**Task prompt**
Output the lines below as a JSON list of strings, one string per line, leaving out blank lines. Include only the lines from the one containing "Task: Select the 22.10.20 NEU log entry" through the one containing "tap(237, 104)", both included.
:: Records for this exercise
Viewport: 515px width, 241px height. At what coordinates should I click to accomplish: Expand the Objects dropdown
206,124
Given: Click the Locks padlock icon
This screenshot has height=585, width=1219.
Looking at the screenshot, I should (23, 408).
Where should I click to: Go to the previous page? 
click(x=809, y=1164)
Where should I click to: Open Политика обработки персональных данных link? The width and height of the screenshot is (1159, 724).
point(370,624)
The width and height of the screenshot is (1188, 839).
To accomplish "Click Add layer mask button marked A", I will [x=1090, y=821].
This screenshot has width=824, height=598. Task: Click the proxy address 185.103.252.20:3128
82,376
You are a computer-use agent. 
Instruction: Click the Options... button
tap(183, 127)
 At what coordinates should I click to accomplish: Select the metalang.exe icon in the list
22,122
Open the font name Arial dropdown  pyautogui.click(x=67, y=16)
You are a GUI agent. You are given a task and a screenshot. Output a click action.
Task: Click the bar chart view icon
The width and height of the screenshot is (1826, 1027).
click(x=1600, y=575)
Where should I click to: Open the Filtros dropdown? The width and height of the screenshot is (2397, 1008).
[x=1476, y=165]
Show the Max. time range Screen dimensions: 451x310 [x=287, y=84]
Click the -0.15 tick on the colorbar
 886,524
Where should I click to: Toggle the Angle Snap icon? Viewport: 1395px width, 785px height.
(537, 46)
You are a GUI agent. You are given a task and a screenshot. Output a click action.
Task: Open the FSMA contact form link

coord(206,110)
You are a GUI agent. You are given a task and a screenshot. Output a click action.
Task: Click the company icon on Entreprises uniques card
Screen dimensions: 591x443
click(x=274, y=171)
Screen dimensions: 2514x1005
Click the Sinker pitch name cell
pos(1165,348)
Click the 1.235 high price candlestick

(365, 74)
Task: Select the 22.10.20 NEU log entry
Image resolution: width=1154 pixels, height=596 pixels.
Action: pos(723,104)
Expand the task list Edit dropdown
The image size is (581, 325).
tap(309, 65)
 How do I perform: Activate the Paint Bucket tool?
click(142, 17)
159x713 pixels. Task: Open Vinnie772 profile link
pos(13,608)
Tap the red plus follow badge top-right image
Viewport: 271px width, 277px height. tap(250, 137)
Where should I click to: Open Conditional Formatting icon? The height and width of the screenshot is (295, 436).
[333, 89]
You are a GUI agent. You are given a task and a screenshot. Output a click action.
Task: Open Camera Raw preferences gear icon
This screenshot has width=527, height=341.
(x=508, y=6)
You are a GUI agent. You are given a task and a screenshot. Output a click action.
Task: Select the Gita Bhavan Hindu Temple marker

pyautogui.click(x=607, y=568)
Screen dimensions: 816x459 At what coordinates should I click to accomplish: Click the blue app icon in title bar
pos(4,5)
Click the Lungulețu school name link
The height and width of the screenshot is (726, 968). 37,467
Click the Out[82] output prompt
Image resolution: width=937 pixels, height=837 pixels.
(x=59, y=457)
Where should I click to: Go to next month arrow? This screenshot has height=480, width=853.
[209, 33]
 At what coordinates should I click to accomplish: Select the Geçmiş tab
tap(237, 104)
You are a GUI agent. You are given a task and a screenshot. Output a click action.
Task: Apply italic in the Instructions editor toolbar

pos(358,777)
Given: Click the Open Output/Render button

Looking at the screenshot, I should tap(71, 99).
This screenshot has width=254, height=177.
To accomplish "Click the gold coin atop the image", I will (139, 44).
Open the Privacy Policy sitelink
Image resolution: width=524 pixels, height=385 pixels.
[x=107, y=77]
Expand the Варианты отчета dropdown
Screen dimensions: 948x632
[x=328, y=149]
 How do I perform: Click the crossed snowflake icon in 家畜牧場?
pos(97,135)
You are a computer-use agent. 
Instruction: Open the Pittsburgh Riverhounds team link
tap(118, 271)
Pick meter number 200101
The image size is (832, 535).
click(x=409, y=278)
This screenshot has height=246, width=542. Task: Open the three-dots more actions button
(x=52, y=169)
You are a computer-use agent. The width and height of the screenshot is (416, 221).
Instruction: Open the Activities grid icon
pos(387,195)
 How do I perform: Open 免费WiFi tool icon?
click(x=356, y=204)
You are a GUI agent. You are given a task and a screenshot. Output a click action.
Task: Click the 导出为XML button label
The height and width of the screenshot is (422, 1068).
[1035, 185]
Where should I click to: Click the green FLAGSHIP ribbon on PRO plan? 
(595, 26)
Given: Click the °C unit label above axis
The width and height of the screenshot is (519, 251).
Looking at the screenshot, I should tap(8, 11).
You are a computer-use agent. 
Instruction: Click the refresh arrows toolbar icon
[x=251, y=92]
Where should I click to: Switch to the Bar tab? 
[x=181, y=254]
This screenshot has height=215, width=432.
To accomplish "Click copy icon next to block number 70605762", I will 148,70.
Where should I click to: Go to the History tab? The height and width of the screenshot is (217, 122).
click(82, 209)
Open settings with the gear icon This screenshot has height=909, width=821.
::::
**Correct answer**
[
  "Task: Select the 22.10.20 NEU log entry",
  "Image resolution: width=1154 pixels, height=596 pixels.",
  "Action: pos(723,104)",
  "Expand the task list Edit dropdown",
  "The image size is (581, 325).",
  "tap(309, 65)",
  " How do I perform: Activate the Paint Bucket tool?",
  "click(142, 17)",
  "159x713 pixels. Task: Open Vinnie772 profile link",
  "pos(13,608)",
  "Tap the red plus follow badge top-right image",
  "Viewport: 271px width, 277px height. tap(250, 137)",
  "Where should I click to: Open Conditional Formatting icon? The height and width of the screenshot is (295, 436).",
  "[333, 89]",
  "You are a GUI agent. You are given a task and a screenshot. Output a click action.",
  "Task: Open Camera Raw preferences gear icon",
  "This screenshot has width=527, height=341.",
  "(x=508, y=6)",
  "You are a GUI agent. You are given a task and a screenshot. Output a click action.",
  "Task: Select the Gita Bhavan Hindu Temple marker",
  "pyautogui.click(x=607, y=568)",
  "Screen dimensions: 816x459 At what coordinates should I click to accomplish: Click the blue app icon in title bar",
  "pos(4,5)",
  "Click the Lungulețu school name link",
  "The height and width of the screenshot is (726, 968). 37,467",
  "Click the Out[82] output prompt",
  "Image resolution: width=937 pixels, height=837 pixels.",
  "(x=59, y=457)",
  "Where should I click to: Go to next month arrow? This screenshot has height=480, width=853.",
  "[209, 33]",
  " At what coordinates should I click to accomplish: Select the Geçmiş tab",
  "tap(237, 104)"
]